(Items listed in a dataset)
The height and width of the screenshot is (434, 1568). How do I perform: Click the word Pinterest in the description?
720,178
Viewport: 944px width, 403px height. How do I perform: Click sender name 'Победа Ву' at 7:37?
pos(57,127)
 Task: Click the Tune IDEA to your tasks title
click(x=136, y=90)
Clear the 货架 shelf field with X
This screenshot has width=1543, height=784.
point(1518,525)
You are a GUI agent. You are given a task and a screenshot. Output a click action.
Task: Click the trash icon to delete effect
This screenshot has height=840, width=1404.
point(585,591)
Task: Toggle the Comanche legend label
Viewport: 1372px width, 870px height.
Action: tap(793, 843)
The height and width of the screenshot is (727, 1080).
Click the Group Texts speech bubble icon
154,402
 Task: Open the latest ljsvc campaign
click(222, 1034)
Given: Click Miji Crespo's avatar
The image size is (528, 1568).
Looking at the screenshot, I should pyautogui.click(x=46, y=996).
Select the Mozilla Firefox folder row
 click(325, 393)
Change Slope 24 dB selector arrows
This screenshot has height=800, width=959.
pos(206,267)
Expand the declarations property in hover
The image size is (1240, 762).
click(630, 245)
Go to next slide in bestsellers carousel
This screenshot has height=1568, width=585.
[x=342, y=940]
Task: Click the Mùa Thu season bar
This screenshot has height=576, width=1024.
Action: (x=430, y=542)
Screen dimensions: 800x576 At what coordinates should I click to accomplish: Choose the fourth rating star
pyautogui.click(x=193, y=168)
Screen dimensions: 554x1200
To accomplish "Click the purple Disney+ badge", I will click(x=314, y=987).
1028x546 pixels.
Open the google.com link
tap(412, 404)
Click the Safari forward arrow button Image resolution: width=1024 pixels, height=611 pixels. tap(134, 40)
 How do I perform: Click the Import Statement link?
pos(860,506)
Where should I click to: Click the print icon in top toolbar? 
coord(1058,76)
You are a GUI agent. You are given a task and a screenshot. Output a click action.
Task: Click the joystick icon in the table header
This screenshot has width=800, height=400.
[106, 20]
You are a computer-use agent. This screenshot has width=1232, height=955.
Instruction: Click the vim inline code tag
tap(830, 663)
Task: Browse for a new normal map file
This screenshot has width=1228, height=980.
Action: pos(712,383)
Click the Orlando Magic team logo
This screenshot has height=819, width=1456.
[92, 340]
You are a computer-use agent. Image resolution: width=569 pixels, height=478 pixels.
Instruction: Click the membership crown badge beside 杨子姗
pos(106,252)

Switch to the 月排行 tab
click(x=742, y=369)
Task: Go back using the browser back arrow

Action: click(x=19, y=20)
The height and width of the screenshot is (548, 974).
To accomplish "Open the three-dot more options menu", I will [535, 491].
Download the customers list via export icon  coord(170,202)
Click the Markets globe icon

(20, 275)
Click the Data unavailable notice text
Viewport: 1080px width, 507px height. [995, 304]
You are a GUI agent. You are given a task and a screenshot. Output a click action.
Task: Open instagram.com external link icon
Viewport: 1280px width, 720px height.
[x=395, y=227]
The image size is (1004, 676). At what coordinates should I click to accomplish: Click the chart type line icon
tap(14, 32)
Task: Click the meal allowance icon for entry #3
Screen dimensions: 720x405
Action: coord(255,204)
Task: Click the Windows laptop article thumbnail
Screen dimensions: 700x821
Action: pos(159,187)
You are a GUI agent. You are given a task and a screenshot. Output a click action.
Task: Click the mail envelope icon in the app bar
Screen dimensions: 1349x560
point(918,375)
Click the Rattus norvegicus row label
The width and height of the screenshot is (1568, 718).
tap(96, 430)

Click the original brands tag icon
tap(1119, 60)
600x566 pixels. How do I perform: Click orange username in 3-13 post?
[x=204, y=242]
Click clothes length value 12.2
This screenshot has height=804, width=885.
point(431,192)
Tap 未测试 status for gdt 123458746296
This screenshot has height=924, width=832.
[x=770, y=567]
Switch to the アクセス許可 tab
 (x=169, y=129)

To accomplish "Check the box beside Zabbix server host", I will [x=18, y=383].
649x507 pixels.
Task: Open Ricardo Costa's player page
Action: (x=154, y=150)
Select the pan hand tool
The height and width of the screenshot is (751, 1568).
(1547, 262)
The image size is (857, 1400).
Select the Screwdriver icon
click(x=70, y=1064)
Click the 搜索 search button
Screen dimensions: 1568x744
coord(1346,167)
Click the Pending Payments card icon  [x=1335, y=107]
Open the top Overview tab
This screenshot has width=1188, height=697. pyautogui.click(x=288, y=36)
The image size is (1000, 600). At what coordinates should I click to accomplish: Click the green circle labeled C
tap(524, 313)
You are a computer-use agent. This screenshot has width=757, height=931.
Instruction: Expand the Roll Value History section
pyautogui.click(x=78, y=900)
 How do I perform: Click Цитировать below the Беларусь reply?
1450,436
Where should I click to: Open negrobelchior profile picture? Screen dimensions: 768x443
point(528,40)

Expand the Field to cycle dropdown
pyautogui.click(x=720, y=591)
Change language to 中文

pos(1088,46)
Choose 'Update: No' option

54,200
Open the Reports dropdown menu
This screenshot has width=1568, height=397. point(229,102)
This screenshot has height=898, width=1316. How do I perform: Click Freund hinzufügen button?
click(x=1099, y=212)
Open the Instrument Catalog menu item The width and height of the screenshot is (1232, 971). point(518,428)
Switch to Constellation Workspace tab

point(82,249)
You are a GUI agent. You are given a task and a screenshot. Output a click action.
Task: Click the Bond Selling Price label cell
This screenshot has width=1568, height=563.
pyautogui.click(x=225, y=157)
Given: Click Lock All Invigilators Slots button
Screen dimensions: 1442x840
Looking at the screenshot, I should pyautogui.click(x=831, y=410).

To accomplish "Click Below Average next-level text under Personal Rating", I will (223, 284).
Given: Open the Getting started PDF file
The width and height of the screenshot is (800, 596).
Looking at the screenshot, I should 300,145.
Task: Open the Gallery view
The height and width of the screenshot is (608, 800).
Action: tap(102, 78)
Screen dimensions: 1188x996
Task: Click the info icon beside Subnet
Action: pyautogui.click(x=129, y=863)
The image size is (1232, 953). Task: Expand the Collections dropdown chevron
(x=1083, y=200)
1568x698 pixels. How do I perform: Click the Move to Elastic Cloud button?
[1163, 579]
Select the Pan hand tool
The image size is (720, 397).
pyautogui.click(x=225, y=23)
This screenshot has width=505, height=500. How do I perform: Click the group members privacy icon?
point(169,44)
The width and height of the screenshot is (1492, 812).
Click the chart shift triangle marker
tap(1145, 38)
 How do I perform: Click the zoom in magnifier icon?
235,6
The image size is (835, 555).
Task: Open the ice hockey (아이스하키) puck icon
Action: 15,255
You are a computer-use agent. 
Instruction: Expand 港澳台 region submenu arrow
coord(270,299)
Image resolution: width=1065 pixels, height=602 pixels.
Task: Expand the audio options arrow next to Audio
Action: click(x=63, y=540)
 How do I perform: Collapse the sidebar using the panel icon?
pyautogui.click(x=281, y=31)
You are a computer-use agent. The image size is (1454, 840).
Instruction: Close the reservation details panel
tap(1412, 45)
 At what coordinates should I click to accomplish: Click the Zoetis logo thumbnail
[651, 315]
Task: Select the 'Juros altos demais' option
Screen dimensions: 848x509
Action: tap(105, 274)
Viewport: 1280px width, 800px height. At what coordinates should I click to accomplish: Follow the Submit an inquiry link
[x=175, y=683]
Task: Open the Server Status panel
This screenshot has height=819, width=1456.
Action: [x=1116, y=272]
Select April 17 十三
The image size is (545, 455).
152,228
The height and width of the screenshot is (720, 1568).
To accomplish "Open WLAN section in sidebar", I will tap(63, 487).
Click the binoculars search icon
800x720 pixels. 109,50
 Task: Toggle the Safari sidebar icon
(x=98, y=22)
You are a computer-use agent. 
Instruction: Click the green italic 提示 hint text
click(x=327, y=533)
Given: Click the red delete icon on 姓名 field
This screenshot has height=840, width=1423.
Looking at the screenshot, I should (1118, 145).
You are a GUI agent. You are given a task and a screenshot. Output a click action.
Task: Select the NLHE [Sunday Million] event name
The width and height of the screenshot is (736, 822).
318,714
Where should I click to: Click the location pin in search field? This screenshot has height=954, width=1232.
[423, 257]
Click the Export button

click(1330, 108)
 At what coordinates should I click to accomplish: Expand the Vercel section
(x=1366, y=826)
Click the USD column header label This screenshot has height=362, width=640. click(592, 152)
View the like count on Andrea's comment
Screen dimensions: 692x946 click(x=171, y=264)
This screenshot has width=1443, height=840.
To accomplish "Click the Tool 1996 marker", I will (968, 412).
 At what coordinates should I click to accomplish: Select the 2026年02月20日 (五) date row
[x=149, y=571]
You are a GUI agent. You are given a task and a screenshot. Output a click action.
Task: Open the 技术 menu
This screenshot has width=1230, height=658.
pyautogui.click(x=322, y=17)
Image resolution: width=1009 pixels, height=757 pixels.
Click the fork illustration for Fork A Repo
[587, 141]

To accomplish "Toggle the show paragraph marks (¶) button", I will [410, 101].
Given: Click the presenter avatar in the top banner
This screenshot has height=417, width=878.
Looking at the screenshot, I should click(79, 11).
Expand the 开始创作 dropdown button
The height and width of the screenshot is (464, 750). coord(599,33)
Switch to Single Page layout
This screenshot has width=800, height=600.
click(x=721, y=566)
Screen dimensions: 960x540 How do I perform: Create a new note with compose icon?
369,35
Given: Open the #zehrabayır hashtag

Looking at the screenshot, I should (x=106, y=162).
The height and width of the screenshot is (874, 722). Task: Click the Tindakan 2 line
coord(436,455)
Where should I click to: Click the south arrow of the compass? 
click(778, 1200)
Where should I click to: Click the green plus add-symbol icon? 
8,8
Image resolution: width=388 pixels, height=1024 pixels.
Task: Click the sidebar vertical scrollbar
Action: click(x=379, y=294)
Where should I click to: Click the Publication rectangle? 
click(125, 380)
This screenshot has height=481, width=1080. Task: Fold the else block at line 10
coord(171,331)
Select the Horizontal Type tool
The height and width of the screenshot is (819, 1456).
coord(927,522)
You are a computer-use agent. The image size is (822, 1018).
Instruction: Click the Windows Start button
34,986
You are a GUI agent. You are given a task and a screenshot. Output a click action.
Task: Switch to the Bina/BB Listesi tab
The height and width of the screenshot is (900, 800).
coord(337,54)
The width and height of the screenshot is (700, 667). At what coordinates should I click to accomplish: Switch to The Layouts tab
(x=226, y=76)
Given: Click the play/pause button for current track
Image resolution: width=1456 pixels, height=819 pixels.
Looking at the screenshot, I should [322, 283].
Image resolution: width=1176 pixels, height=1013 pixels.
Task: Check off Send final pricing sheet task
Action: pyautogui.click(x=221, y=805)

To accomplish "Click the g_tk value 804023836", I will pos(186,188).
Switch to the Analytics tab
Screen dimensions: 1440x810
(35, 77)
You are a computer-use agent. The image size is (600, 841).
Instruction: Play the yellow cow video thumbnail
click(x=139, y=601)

◆ **The request**
Can you replace "Select" with "Choose" in the items starting at the line containing "Click clothes length value 12.2" and ending at the line containing "(1547, 262)"? Return only those lines, with everything else left as is.

◆ **Response to this exercise**
Click clothes length value 12.2
This screenshot has height=804, width=885.
point(431,192)
Tap 未测试 status for gdt 123458746296
This screenshot has height=924, width=832.
[x=770, y=567]
Switch to the アクセス許可 tab
 (x=169, y=129)

To accomplish "Check the box beside Zabbix server host", I will [x=18, y=383].
649x507 pixels.
Task: Open Ricardo Costa's player page
Action: (x=154, y=150)
Choose the pan hand tool
The height and width of the screenshot is (751, 1568).
(1547, 262)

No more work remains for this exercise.